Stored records
○ ○ ○

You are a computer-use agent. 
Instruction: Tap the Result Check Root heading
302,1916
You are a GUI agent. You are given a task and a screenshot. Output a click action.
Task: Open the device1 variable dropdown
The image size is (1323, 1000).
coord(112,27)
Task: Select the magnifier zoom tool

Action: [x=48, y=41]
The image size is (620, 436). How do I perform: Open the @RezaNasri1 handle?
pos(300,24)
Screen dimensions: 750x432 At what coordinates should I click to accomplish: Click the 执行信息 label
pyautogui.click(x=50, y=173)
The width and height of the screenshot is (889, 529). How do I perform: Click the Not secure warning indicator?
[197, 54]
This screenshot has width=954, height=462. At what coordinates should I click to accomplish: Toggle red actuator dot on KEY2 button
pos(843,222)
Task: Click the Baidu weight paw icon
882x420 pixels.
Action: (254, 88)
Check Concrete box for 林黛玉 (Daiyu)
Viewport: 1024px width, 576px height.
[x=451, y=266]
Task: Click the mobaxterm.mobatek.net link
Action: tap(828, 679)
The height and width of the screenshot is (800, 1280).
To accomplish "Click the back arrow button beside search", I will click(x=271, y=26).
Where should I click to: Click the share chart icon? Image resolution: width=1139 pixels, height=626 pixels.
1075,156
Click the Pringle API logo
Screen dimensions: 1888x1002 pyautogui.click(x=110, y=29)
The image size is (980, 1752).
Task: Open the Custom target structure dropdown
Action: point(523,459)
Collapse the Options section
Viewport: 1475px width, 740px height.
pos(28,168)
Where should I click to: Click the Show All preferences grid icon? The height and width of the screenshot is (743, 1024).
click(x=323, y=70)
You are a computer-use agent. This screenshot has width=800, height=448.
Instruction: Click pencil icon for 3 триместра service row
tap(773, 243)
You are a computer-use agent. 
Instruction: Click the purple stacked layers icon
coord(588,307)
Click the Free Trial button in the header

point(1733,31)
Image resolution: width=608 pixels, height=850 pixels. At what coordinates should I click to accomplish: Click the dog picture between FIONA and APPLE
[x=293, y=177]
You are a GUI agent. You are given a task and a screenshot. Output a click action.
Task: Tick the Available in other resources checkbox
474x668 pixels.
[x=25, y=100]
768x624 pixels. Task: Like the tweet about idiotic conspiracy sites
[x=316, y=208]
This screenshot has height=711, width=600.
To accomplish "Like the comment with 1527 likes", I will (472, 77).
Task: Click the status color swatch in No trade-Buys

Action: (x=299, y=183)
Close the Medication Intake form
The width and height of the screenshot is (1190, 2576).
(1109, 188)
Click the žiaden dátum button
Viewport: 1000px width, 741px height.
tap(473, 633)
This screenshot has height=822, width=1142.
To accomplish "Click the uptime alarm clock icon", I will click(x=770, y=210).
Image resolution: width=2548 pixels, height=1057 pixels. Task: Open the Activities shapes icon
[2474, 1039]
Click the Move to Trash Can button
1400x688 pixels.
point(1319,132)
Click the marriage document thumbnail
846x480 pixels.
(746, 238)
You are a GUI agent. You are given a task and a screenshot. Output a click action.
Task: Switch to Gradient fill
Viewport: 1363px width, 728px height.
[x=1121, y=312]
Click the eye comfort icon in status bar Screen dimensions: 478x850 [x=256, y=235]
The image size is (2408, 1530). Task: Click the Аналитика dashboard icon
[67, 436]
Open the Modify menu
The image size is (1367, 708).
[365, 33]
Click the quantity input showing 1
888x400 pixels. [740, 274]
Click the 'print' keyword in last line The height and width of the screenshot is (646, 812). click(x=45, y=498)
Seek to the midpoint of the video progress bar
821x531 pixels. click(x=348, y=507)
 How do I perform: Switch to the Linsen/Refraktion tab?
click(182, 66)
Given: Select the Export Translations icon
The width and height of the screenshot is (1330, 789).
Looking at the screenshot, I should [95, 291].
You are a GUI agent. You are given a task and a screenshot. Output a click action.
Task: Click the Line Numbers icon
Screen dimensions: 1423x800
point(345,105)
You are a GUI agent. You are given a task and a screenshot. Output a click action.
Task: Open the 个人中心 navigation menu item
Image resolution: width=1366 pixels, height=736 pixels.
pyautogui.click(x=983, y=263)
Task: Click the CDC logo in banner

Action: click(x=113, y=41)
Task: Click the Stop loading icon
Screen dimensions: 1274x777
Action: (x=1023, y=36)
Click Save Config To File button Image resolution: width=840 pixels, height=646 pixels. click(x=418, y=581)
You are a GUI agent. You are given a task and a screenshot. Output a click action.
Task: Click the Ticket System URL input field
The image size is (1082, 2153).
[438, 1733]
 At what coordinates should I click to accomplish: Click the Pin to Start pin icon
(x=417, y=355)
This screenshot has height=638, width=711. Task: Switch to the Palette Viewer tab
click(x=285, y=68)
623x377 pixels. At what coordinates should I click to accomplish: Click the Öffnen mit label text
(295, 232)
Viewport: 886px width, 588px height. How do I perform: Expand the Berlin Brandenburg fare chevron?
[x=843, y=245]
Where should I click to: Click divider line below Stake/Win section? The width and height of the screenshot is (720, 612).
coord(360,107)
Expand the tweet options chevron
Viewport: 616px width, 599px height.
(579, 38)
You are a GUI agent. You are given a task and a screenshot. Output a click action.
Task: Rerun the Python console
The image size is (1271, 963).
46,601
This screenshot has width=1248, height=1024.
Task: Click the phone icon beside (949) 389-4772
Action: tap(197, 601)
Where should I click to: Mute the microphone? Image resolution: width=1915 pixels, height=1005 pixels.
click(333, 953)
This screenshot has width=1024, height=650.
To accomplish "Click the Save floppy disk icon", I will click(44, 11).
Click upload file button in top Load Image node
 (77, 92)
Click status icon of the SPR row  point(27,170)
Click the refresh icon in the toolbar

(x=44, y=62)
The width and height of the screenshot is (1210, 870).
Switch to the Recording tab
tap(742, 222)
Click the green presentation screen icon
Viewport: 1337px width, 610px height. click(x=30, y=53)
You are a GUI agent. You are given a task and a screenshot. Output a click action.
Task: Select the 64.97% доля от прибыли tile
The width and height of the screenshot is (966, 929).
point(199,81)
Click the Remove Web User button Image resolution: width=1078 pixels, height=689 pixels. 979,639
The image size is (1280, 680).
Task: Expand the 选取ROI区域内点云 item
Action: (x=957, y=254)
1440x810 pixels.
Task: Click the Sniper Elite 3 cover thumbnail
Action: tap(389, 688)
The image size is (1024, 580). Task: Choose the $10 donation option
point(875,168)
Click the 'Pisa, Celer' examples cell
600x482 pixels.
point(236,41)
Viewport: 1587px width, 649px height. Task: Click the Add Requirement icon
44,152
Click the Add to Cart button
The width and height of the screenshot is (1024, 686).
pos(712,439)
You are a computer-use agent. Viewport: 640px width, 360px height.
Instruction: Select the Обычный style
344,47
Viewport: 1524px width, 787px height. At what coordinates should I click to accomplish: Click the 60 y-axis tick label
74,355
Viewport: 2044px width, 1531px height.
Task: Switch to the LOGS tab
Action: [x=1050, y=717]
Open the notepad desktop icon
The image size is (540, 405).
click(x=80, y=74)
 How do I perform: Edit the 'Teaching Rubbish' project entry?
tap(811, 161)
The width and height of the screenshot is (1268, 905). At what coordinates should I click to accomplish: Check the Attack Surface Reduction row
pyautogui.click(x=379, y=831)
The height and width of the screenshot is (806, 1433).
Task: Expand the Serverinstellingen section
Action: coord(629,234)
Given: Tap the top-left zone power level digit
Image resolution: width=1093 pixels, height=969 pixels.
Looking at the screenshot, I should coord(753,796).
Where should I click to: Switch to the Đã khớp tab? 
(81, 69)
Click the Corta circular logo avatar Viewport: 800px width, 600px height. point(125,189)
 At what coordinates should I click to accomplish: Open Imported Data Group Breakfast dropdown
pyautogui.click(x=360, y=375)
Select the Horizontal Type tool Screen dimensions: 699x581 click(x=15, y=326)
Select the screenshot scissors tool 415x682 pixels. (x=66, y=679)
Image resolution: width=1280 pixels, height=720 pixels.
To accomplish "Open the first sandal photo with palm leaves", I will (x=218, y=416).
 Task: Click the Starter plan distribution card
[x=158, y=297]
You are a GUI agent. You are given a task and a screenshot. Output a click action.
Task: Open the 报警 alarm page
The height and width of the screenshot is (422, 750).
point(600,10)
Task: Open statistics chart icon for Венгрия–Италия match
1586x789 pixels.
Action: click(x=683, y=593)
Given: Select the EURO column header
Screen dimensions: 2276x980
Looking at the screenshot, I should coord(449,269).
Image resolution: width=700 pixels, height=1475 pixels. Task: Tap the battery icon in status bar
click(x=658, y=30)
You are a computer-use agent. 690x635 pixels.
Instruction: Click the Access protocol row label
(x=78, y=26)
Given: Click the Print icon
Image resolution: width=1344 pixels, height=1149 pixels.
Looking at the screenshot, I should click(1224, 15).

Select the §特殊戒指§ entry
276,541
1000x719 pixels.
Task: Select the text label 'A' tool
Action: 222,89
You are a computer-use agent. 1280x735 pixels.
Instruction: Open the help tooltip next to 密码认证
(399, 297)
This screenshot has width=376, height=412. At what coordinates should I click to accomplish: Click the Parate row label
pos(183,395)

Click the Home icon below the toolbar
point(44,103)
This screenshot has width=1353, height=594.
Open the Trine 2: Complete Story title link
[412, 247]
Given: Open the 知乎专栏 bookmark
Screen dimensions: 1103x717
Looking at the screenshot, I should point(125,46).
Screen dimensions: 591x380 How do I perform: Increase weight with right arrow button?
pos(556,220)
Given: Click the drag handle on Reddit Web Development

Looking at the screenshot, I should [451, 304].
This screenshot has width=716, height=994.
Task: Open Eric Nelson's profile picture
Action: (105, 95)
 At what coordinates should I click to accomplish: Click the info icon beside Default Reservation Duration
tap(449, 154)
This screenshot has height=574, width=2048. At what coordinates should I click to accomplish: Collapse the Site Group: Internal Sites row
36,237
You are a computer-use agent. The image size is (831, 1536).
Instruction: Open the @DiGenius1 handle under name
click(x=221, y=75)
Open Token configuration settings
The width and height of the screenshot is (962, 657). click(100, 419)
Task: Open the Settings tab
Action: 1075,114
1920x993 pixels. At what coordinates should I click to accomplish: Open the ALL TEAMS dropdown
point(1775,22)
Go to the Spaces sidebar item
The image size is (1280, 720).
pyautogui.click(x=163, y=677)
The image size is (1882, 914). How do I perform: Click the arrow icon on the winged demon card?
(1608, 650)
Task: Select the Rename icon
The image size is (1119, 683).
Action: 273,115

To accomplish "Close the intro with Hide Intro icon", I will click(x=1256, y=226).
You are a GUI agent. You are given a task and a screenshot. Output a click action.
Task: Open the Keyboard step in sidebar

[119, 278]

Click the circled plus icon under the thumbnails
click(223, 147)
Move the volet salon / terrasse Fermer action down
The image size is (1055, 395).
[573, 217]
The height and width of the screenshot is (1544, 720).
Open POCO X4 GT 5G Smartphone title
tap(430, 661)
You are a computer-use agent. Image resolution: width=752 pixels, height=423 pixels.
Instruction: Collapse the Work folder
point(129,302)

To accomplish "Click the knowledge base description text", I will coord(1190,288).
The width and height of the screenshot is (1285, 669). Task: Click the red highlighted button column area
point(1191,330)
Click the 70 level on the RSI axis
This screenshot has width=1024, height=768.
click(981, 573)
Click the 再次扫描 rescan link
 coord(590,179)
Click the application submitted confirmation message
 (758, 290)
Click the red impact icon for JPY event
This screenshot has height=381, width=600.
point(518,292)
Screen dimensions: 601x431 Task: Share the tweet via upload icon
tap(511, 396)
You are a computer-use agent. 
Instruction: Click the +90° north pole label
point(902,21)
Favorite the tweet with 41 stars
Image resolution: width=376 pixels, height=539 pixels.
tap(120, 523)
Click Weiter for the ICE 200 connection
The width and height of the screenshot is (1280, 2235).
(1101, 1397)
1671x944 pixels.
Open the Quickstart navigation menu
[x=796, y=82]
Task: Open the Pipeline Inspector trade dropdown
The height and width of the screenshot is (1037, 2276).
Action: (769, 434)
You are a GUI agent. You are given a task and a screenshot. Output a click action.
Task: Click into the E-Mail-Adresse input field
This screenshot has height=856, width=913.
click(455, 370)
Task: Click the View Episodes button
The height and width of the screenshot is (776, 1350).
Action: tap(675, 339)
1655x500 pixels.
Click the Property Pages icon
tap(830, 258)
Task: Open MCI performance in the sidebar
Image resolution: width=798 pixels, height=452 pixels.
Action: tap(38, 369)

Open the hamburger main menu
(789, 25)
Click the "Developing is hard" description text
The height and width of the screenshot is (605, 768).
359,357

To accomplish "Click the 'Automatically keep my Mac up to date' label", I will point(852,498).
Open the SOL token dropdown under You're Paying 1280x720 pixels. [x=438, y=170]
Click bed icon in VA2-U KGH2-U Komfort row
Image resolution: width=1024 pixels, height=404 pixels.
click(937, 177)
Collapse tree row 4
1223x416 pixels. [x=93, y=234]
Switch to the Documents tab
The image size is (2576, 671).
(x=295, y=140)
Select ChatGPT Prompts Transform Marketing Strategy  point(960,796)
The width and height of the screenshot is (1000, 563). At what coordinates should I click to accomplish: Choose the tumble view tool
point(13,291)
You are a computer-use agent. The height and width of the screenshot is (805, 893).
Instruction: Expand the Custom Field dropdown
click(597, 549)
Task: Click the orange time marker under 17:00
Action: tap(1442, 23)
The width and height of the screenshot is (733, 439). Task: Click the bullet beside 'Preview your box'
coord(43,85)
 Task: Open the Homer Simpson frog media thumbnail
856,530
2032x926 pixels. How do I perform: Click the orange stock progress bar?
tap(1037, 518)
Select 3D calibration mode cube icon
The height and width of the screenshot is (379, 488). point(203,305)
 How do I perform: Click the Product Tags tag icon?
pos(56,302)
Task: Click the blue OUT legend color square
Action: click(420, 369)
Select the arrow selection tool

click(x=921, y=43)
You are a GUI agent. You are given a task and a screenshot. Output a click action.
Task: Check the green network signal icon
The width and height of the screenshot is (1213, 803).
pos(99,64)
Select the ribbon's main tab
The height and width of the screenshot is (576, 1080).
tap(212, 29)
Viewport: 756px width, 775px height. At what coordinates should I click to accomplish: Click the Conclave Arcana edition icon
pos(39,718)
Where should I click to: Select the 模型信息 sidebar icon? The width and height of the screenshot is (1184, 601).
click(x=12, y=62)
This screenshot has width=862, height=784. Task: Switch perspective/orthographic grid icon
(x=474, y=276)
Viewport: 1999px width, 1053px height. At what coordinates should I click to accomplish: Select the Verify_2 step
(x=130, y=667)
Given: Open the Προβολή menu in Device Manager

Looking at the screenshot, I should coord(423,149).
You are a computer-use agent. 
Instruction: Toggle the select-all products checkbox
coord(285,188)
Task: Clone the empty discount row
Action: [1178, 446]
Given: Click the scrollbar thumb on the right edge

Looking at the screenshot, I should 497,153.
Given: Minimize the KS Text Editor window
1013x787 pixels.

○ ○ ○

• _What needs to be done_: Give back exactly the lines from the beginning of the records through the line containing "Check Concrete box for 林黛玉 (Daiyu)", and only those.

• _Expected answer_:
You are a computer-use agent. 
Instruction: Tap the Result Check Root heading
302,1916
You are a GUI agent. You are given a task and a screenshot. Output a click action.
Task: Open the device1 variable dropdown
The image size is (1323, 1000).
coord(112,27)
Task: Select the magnifier zoom tool

Action: [x=48, y=41]
The image size is (620, 436). How do I perform: Open the @RezaNasri1 handle?
pos(300,24)
Screen dimensions: 750x432 At what coordinates should I click to accomplish: Click the 执行信息 label
pyautogui.click(x=50, y=173)
The width and height of the screenshot is (889, 529). How do I perform: Click the Not secure warning indicator?
[197, 54]
This screenshot has width=954, height=462. At what coordinates should I click to accomplish: Toggle red actuator dot on KEY2 button
pos(843,222)
Task: Click the Baidu weight paw icon
882x420 pixels.
Action: (254, 88)
Check Concrete box for 林黛玉 (Daiyu)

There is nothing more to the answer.